# Activity
If a line of the material contains "Valdevez", copy it.

# Material shown
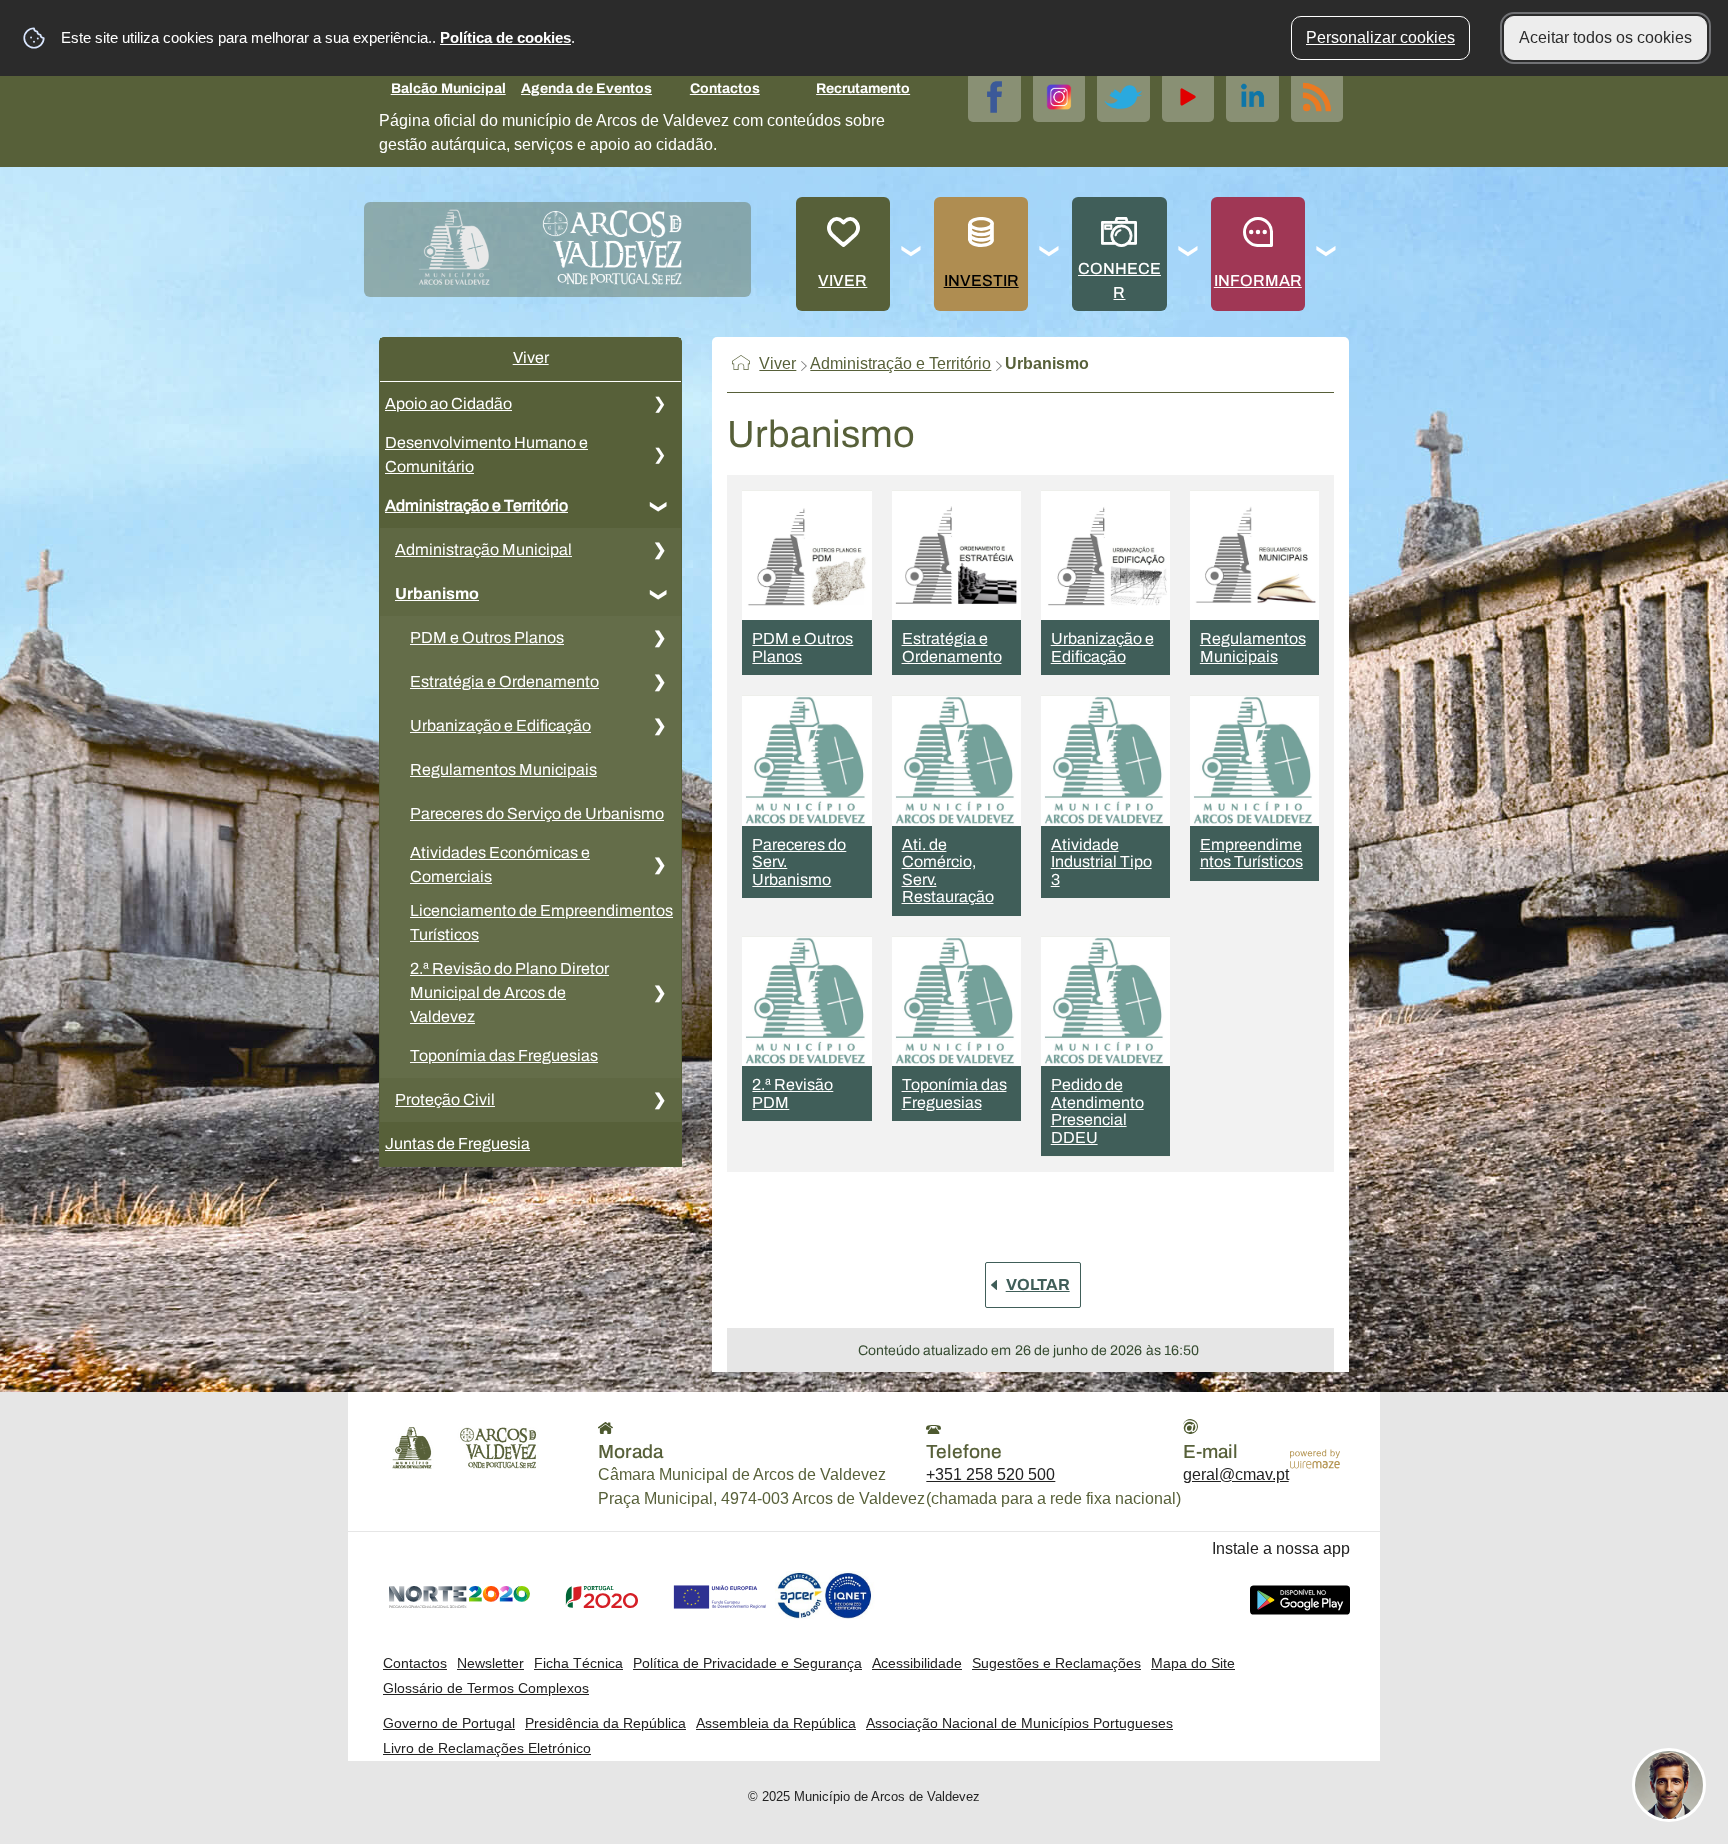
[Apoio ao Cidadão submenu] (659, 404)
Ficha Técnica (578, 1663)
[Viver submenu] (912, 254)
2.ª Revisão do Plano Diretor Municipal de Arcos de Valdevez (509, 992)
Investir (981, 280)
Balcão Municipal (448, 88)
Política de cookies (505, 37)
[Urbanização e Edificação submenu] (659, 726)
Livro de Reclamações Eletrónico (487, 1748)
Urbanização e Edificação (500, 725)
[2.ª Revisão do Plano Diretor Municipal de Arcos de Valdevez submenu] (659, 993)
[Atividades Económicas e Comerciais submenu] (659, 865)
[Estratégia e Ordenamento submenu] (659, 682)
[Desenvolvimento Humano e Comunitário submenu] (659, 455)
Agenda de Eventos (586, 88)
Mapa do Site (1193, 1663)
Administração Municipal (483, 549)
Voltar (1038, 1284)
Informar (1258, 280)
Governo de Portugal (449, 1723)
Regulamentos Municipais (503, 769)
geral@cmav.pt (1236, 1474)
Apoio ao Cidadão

==

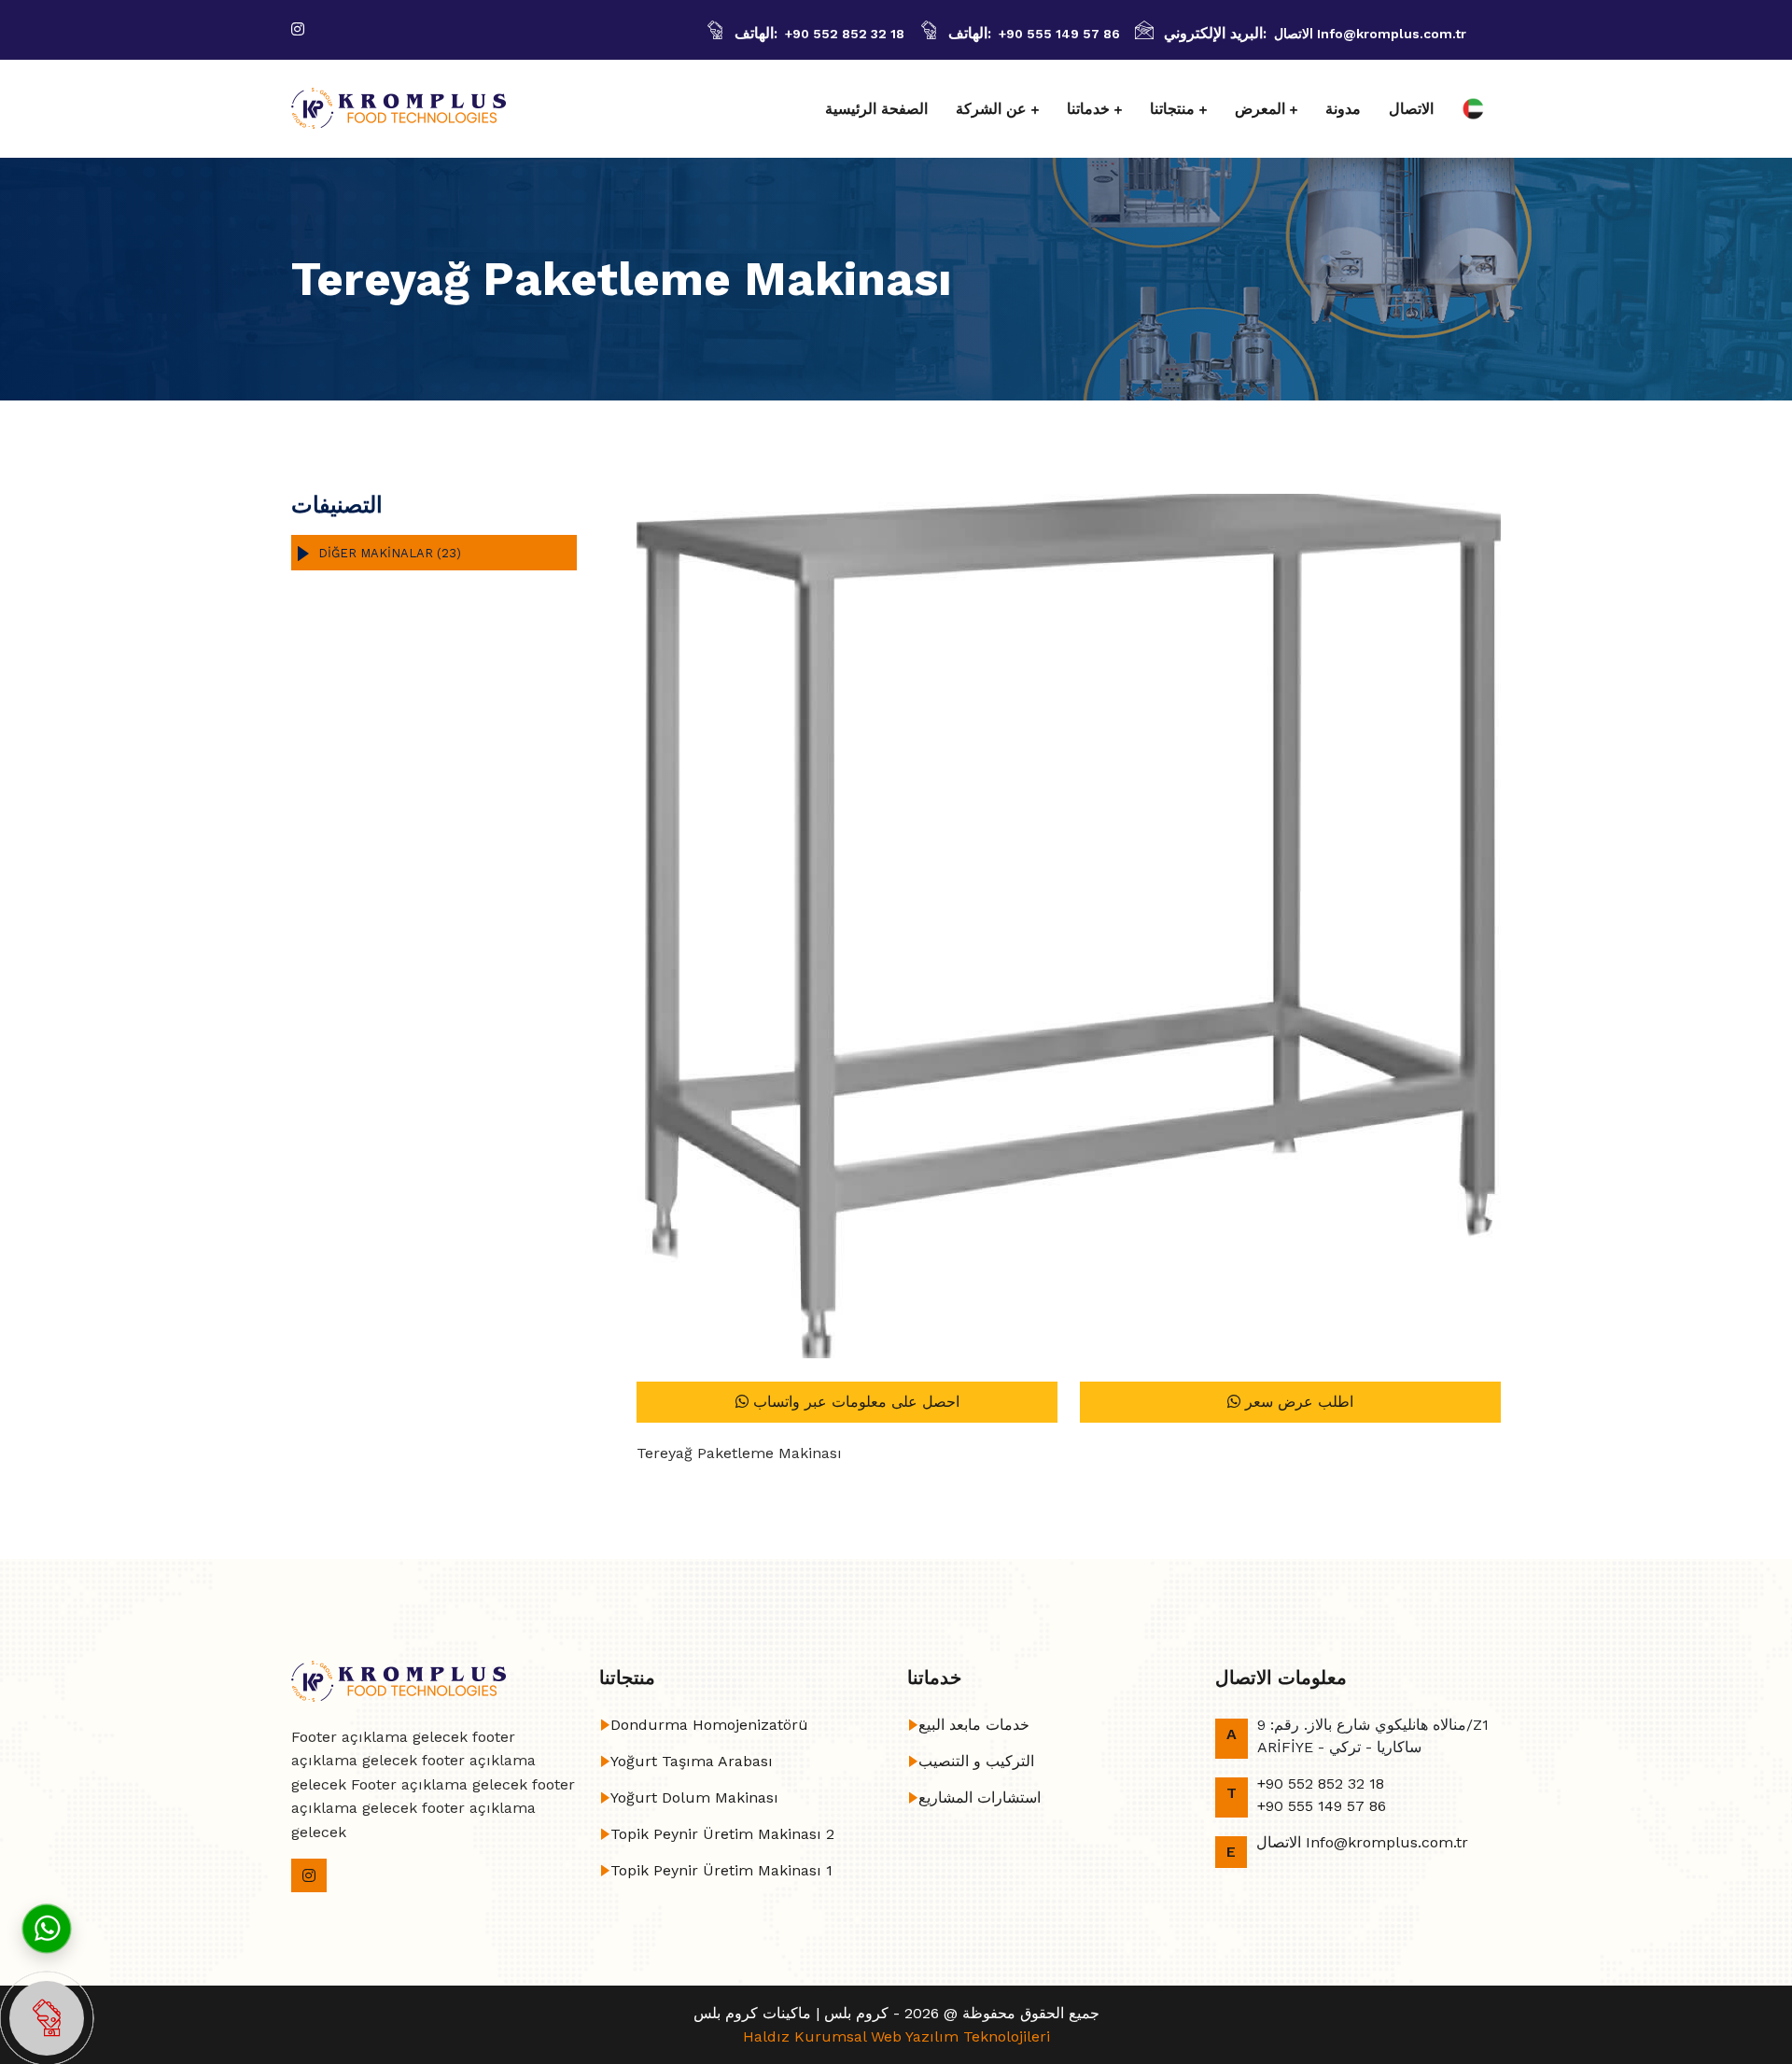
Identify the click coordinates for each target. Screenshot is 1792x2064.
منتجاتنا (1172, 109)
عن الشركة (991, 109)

# Task output
2.ª Revisão do Plano Diretor Municipal de Arcos de Valdevez (509, 992)
[2.ª Revisão do Plano Diretor Municipal de Arcos de Valdevez submenu] (659, 993)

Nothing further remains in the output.